Evento venerdì 28 settembre con inizio alle ore 16, nel Centro Polivalente di San Ferdinando

«E se toccasse a te?». Un interrogativo di per sé inquietante, perché capace di prefigurare sia eventualità sgradite che situazioni piacevoli. Ma se si tratta di cyberbullismo, l’inquietudine sale a livelli di allerta massima perché il fenomeno non risparmia nessuno. Bambini e adolescenti, ma anche giovani e adulti, uomini e donne: prepotenze e vessazioni che fino ad alcuni anni fa erano esercitate in maniera diretta, personale, fino all’aggressione fisica, oggi trovano terreno fertile nella “rete”, che spesso favorisce l’anonimato e, di conseguenza, l’impunità, anche se bisogna riconoscere gli sforzi e i crescenti successi delle autorità di polizia nell’azione di repressione e l’accresciuta sensibilità di enti e associazioni nella promozione di attività di sensibilizzazione e prevenzione.

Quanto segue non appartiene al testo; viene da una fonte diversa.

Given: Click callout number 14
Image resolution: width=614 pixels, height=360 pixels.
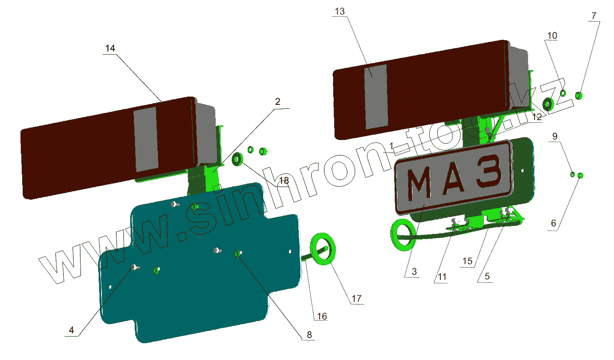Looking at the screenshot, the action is [x=110, y=48].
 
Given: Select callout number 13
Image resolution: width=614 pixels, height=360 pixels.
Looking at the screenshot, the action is [x=340, y=11].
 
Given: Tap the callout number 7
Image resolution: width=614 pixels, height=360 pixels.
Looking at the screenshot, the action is [x=594, y=16].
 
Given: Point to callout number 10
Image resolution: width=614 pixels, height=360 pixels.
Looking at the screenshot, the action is [x=552, y=36].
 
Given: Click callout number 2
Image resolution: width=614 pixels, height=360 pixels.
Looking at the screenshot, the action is [x=278, y=102].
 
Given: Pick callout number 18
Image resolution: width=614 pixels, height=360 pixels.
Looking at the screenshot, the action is [x=284, y=181].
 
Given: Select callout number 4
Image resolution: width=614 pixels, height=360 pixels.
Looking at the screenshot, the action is [x=72, y=330].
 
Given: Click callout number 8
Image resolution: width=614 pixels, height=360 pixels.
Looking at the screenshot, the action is [x=309, y=335].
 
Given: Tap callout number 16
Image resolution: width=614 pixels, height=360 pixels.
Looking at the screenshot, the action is [x=322, y=317].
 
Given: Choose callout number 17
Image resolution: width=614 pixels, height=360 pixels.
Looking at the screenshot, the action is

Il Rotary non è certamente indifferente al problema. Nel territorio della Sesta Provincia, in particolare, le azioni di servizio destinate ai soggetti maggiormente vulnerabili vedono in prima linea il club Valle dell’Ofanto, che comprende le città di Margherita di Savoia, San Ferdinando di Puglia e Trinitapoli ed è presieduto quest’anno da Emanuela Termine. Nel Piano d’azione 2018/2019, il club rotariano delle Saline ha promosso, in collaborazione con l’associazione “Soprusi Stop”, un seminario che ha come titolo proprio “Cyberbullismo: e se toccasse a te?”.

L’appuntamento è in programma venerdì 28 settembre 2018, con inizio alle ore 16, nell’Auditorium del Centro Culturale Polivalente di San Ferdinando di Puglia.

Intervengono: la senatrice Elena Ferrara, prima firmataria della legge contro il cyberbullismo; Pio Stefano Foglia, presidente dell’Ordine degli Avvocati di Foggia; Roberto Vitali, presidente dell’associazione “Soprusi Stop”; Loreta Colasuonno, dirigente del Commissariato di Polizia di Cerignola. Prevista una videotestimonianza di Paolo Picchio, presidente della Fondazione dedicata alla memoria di Carolina Picchio, suicida nel 2013 dopo essere stata “cyberbullizzata”.

Modera il dibattito la segretaria dell’associazione “Soprusi Stop”, Tania Masiello.

«Il fenomeno dilaga a macchia d’olio – osserva la presidente del Rotary club Valle dell’Ofanto, Emanuela Termine – e noi vogliamo offrire il nostro contributo a tenere alta l’attenzione sul tema. Per questo l’incontro, pur aperto a tutti i cittadini del territorio, privilegia la partecipazione di docenti, avvocati e giornalisti, cioè alcuni tra gli attori principali del processo formativo delle giovani generazioni».